有鉴于此，本发明的目的之一在于提供EDS作为诱导哺乳动物NSCs向神经元分化的诱导剂的新应用，从而为NSCs移植治疗神经系统疾病和损伤修复研究提供新的思路和方法。

本发明的目的之二在于提供一种诱导哺乳动物NSCs向神经元分化的细胞培养基，含有诱导剂EDS。

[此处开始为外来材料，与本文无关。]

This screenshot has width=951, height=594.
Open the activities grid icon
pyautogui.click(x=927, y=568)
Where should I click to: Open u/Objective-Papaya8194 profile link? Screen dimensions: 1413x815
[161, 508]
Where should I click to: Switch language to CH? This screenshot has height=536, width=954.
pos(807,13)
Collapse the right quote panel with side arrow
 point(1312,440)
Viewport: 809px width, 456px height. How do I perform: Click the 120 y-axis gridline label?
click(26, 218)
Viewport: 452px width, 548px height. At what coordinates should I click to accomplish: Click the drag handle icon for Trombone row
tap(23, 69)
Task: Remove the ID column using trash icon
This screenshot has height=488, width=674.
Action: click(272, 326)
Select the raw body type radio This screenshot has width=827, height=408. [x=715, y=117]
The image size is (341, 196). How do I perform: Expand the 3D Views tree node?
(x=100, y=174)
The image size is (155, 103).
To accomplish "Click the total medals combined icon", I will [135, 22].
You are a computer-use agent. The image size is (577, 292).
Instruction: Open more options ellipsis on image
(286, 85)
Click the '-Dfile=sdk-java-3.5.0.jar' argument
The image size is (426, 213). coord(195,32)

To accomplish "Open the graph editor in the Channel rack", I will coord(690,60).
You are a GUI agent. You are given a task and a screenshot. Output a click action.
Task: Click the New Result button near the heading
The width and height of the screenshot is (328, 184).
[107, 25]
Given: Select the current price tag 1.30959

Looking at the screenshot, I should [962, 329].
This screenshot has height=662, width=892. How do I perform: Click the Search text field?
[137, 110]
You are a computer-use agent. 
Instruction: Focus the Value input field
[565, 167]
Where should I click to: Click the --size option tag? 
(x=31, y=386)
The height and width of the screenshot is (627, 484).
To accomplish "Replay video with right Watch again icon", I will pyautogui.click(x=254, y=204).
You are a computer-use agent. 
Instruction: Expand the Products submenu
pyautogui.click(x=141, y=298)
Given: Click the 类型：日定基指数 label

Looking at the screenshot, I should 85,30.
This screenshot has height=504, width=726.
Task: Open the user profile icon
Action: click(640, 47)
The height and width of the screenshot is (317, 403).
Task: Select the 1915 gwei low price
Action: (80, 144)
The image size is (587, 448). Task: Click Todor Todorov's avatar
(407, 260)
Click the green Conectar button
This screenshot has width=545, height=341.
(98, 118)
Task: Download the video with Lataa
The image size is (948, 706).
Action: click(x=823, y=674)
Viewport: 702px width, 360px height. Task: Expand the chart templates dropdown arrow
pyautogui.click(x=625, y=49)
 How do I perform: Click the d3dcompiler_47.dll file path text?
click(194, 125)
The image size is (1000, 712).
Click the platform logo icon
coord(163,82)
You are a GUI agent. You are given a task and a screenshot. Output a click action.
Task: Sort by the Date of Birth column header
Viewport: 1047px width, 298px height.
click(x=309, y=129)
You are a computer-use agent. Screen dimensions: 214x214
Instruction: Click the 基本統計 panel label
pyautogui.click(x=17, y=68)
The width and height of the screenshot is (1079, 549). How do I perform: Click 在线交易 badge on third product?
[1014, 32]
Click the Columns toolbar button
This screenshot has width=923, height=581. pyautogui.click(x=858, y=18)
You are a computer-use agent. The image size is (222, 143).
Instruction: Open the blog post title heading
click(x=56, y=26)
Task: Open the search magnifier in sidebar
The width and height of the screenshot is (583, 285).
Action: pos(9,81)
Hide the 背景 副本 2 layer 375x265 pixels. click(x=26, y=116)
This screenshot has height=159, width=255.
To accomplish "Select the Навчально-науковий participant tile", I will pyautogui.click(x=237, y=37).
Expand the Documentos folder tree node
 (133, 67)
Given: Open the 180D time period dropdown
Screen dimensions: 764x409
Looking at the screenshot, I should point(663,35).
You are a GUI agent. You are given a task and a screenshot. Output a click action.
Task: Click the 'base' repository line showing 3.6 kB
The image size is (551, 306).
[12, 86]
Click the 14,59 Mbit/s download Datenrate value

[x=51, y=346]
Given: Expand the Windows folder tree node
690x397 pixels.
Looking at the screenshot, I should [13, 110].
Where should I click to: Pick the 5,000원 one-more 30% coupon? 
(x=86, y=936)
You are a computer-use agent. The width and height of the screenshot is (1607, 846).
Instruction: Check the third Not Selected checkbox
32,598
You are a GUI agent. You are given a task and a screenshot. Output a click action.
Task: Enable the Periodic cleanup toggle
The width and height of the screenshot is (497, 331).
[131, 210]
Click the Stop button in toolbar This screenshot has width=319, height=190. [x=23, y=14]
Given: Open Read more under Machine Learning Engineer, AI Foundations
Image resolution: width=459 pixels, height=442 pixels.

进一步，所述细胞培养基中含有浓度为100-400mg/L的诱导剂EDS；

进一步，所述细胞培养基中含有浓度为200mg/L的诱导剂EDS；

进一步，所述细胞培养基中还含有胎牛血清；

进一步，所述细胞培养基中还含有体积百分浓度为5-20％的胎牛血清；

进一步，所述细胞培养基中还含有体积百分浓度为10％的胎牛血清。

本发明的目的之三在于提供一种诱导哺乳动物NSCs向神经元分化的细胞培养基的制备方法，包括以下步骤：

a.DMEM/F12基础培养液的制备：取制备DMEM/F12基础培养液1L用量的DMEM/F12(1∶1)干粉1袋、谷氨酰胺2.5g，用浓度为0.1mol/L、pH值为7.35的磷酸盐缓冲液即PBS溶解并稀释至1L，调节pH值为7.5，用0.2μm微孔滤膜过滤除菌，即得；

b.细胞培养基的制备：按照制备100ml细胞培养基计，取诱导剂蜕皮甾酮10-40mg，加入步骤a制得的DMEM/F12基础培养液70ml使溶解，用0.2μm微孔滤膜过滤除菌后，加入胎牛血清5-20ml、青霉素与链霉素的混合液(由浓度为4万U/ml的青霉素溶液、浓度为4万U/ml的链霉素溶液按1∶1混合而成)1ml，最后用DMEM/F12基础培养液定容至100ml，即得。

进一步，所述步骤b中诱导剂蜕皮甾酮的用量为20mg；

进一步，所述步骤b中诱导剂蜕皮甾酮的用量为20mg，胎牛血清的加入量为10ml。